Leestekst:
/---

Kokkeltjes clusteren
Door: Tim van Oijen
Datum: 17 september 2015
In de Waddenzee zit volgens recente tellingen een historisch groot aantal meerjarige kokkels. De kokkel profiteerde van het verbod op de mechanische kokkelvisserij en van een aantal zachte winters. Hoe goed een kokkelpopulatie het doet, is sterk afhankelijk van hoeveel jonge kokkeltjes het eerste levensjaar overleven. Welshe biologen namen de verspreidingspatronen van pas gevestigd kokkelbroed onder de loep en probeerden grip te krijgen op de factoren die de sterfte bepalen.
Kokkels planten zich, net als andere tweekleppigen, voort door voortplantingscellen in het water vrij te laten. Hierna vindt de bevruchting plaats. De larven verblijven een aantal weken in de waterkolom alvorens ze zich op de bodem vestigen. Het erna volgende postlarvale stadium is cruciaal in de ontwikkeling van de populatie. In dit stadium treedt meestal hoge sterfte op, onder meer door predatie door jonge krabben en garnalen.
Verspreidingspatronen
Inzicht in de verspreidingspatronen van de jonge kokkels kan meer inzicht geven in de processen die de aantallen kokkels bepalen. Op de schaal van hectares en groter is er al veel kennis. Zo is bekend dat pas gevestigde kokkels minder ver verspreid zijn dan volwassen dieren. Het verspreidingspatroon lijkt eerst vooral te worden bepaald door passieve depositie van kokkelbroed op plekken met lage stromingssnelheden. Die depositie wordt mede beïnvloed door de aanwezigheid van mosselbanken omdat er bij de banken stromingsluwe plekken zijn. De verdere verspreiding van oudere dieren komt door migraties van de jonge kokkels. Deze zijn namelijk in staat om zich opnieuw in de waterkolom te begeven en zich met zogeheten byssusdraden met de stroming mee te laten voeren.

\---

Uit te voeren opdrachten:
1. Geef uit de leestekst letterlijk het gedeelte terug vanaf "Kokkels planten zich, net" tot en met "krabben en garnalen.".
2. Waardoor treedt volgens de leestekst in het postlarvale stadium onder meer hoge sterfte op?
De items hieronder vormen afzonderlijk materiaal, los van de leestekst.

Aangeleverde items:
/---

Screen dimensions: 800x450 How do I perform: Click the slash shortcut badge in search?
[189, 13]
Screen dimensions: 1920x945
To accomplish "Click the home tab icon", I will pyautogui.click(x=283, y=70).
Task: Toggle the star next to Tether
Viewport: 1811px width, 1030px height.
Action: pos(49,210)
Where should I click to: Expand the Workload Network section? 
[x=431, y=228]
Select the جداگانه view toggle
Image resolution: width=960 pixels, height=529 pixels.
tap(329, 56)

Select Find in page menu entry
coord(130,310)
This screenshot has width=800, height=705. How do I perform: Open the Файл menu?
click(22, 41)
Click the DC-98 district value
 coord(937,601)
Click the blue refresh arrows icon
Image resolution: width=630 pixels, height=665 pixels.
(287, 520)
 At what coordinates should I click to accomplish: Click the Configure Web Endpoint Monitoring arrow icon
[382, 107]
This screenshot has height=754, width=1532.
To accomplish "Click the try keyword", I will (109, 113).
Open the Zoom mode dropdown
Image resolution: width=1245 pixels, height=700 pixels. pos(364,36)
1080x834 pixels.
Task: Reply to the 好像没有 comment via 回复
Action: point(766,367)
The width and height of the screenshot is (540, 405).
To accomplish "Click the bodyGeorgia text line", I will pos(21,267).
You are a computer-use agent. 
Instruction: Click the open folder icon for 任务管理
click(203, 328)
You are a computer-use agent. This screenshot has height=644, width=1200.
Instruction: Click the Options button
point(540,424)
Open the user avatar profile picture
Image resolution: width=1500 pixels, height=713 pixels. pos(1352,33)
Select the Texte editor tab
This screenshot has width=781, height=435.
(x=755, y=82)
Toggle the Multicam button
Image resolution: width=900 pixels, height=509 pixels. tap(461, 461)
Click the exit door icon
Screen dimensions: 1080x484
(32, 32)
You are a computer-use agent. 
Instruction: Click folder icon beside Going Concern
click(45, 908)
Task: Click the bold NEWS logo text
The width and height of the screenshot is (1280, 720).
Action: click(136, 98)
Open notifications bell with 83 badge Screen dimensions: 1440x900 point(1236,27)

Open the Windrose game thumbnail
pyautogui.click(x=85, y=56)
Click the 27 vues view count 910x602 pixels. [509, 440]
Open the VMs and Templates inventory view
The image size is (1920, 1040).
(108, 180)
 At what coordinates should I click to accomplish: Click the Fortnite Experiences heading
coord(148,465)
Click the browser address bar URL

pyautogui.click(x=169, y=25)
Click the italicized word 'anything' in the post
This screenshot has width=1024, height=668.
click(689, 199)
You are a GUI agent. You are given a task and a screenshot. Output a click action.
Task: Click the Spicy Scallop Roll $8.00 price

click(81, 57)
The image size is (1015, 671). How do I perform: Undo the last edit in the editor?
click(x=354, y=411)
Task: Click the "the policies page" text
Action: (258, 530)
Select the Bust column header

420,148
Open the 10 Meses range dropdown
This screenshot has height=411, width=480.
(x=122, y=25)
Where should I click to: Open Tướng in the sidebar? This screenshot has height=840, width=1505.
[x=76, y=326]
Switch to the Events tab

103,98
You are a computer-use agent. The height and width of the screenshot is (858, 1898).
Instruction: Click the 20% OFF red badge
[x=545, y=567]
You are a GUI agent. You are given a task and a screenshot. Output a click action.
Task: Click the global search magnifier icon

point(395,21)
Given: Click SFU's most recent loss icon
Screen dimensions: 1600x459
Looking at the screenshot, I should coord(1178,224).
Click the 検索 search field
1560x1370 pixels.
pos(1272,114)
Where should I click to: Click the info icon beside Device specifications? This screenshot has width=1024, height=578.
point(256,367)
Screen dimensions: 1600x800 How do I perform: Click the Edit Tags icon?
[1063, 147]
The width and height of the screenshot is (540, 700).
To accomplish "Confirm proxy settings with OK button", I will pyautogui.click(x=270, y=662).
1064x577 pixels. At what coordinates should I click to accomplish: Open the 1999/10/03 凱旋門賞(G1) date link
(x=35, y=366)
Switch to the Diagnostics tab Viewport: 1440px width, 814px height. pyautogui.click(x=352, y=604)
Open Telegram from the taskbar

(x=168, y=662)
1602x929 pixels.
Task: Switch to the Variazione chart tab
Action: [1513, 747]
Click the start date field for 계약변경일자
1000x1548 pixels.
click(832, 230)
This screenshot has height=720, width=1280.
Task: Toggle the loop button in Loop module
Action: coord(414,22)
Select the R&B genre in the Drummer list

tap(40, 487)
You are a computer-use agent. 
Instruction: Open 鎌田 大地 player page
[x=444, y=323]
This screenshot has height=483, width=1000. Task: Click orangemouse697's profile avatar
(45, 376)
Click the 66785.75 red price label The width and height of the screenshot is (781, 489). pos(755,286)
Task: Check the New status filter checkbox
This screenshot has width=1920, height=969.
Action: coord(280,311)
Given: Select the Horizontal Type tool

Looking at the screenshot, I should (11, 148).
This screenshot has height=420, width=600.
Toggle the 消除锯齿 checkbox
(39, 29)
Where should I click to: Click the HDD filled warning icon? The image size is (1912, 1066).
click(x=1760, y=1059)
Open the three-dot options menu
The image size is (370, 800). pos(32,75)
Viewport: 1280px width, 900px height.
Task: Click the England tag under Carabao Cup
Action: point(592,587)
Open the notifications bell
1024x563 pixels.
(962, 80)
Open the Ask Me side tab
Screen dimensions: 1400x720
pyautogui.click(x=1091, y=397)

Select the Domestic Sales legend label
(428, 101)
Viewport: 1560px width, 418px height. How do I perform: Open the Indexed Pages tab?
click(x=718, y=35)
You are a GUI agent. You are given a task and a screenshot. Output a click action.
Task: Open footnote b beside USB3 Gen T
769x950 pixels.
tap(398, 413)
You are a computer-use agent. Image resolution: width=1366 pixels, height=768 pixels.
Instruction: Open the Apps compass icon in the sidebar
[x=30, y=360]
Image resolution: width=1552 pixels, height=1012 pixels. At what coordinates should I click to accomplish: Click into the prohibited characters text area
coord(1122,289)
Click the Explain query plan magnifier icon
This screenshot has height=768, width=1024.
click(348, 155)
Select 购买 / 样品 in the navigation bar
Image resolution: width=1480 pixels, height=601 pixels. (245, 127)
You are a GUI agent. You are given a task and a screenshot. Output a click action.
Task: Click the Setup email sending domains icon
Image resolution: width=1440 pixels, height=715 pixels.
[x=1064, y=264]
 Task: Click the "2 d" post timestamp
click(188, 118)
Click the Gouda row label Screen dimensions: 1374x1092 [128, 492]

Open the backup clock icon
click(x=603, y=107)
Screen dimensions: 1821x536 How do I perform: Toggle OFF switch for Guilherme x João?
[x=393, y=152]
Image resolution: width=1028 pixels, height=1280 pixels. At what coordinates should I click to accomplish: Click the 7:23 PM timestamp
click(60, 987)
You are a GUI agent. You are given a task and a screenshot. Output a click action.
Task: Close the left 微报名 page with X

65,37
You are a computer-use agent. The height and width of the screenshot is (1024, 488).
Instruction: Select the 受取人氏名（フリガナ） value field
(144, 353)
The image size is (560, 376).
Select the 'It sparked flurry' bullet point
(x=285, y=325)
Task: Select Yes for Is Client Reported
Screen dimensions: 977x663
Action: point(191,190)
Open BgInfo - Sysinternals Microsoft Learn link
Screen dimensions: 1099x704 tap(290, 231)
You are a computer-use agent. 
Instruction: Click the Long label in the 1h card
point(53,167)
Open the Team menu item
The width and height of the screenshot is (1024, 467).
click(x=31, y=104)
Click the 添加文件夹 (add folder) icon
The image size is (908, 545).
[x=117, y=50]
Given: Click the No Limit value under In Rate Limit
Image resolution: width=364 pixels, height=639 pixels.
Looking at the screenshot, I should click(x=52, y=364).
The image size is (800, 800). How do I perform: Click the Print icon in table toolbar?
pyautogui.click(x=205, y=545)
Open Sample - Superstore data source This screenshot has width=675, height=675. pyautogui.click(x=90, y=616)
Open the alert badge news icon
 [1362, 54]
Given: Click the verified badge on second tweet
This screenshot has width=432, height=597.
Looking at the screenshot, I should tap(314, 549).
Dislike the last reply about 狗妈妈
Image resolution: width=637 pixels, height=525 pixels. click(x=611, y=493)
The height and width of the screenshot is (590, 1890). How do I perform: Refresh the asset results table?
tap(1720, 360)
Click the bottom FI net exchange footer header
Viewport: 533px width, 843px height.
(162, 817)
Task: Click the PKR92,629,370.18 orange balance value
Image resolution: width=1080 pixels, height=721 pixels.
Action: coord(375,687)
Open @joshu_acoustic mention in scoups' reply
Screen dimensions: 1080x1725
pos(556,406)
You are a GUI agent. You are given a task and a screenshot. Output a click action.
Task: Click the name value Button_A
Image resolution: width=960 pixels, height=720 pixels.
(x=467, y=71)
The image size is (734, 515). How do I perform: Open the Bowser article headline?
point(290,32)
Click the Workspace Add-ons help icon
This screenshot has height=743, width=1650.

\---

De antwoorden:
1.
Kokkels planten zich, net als andere tweekleppigen, voort door voortplantingscellen in het water vrij te laten. Hierna vindt de bevruchting plaats. De larven verblijven een aantal weken in de waterkolom alvorens ze zich op de bodem vestigen. Het erna volgende postlarvale stadium is cruciaal in de ontwikkeling van de populatie. In dit stadium treedt meestal hoge sterfte op, onder meer door predatie door jonge krabben en garnalen.

2. Door predatie door jonge krabben en garnalen.